Summary: Moderns have largely forgotten that the female biology culminating in menstruation is built in sync with the cycles of such cosmic entities as the moon and the sun. The Magoist Calendar demonstrates that menstruation is the human bio clock aligned with the moon, the sun, and beyond. Where the Magoist Calendar is lost, that the female biorhythm is in sync with ALL ELSE remains esoteric at best. Women, the procreator, embody the cosmogenic principle of the Matriverse. The Magoist Calendar of the 13 months 28 days is the nature-given civilizational foundation for ancient Magoists to have crafted culture in harmony with the creative force of the Matriverse, the Ninefold Cosmic Music. “Mago” is the Korean/East Asian word for the Cosmic Mother or the Creatrix. S/HE is the Divine Agent for the Ninefold Cosmic Music. The Magoist Calendar guides humanity to the Great Unity of ALL (not only humans but also inorganic entities) originated from the Creatrix in the Reality of WE/HERE/NOW. According to the Budoji (Epic of the Emblem Capital City), the principal text of Magoism transmitted from the late 4th or early 5th century of Silla Korea (57 BCE-935 CE), the 12-month solar-lunar calendar was purposefully forged to legitimize the man-made rule, patriarchy. It functioned to efface the maternal principle of the Ninefold Cosmic Music. The 12-month calendar was used as a philosophical underpinning of patriarchy, as patriarchy spread in the ancient world. The human world fell under an unprecedented scale of chaos and suffering disrupting ALL, as the Magoist Calendar was displaced in the course of history.

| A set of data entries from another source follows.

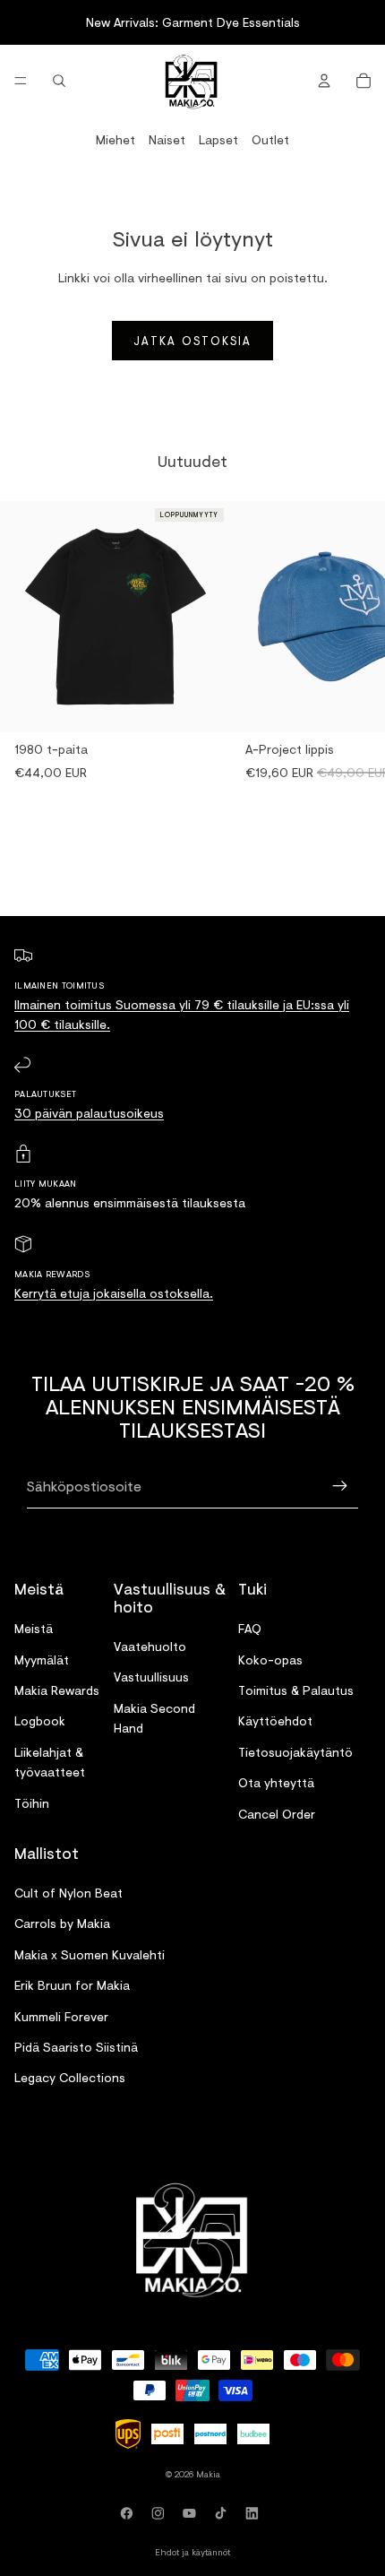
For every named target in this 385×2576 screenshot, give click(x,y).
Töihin (31, 1803)
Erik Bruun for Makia (72, 1985)
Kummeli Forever (61, 2016)
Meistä (33, 1629)
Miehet (115, 139)
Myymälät (41, 1659)
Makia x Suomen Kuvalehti (89, 1954)
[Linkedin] (255, 2513)
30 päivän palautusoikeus (89, 1112)
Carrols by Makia (62, 1924)
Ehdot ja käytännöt (192, 2552)
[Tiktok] (224, 2513)
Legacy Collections (69, 2078)
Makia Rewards (56, 1690)
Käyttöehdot (275, 1721)
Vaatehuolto (150, 1646)
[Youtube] (192, 2513)
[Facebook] (130, 2513)
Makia (208, 2474)
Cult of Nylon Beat (68, 1892)
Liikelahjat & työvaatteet (49, 1761)
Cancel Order (276, 1813)
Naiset (167, 139)
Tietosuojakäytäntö (295, 1751)
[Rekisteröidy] (340, 1486)
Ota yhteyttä (276, 1782)
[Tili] (324, 80)
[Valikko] (20, 80)
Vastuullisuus (151, 1677)
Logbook (39, 1721)
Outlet (270, 139)
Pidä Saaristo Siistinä (76, 2046)
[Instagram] (161, 2513)
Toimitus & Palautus (296, 1690)
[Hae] (59, 80)
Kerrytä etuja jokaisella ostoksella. (113, 1293)
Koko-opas (270, 1659)
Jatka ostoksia (192, 341)
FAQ (249, 1629)
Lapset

Biography: Dr. Helen Hye-Sook Hwang is a researcher, author, and advocate of Ceto-Magoism (the Whale-guided Way of the Creatrix) and has recently established the MA/PhD. program in Creatrix Studies. Having achieved an MA and Ph.D. in Religion with emphasis on Feminist Studies (Claremont Graduate University), Hwang studied an M.A. program at UCLA. Having founded The Mago Work, Hwang has recently launched the S/HE Conference and the S/HE Forum in 2024. She authored, co-edited, and published by Mago Books Reader: Toward Magoist Cetaceanism (2023), The Mago Way: Re-discovering Mago, the Great Goddess from East Asia (2015), Mago Almanac: 13 Month 28 Day Calendar annually since 2018, and the Budoji Workbook series since 2020, Goddesses in Myth, History and Culture (2018), Celebrating Intercosmic Kinship of the Goddess (2023), the She Rises trilogy series (2015, 2016, and 2019), and Celebrating Seasons of the Goddess (2017).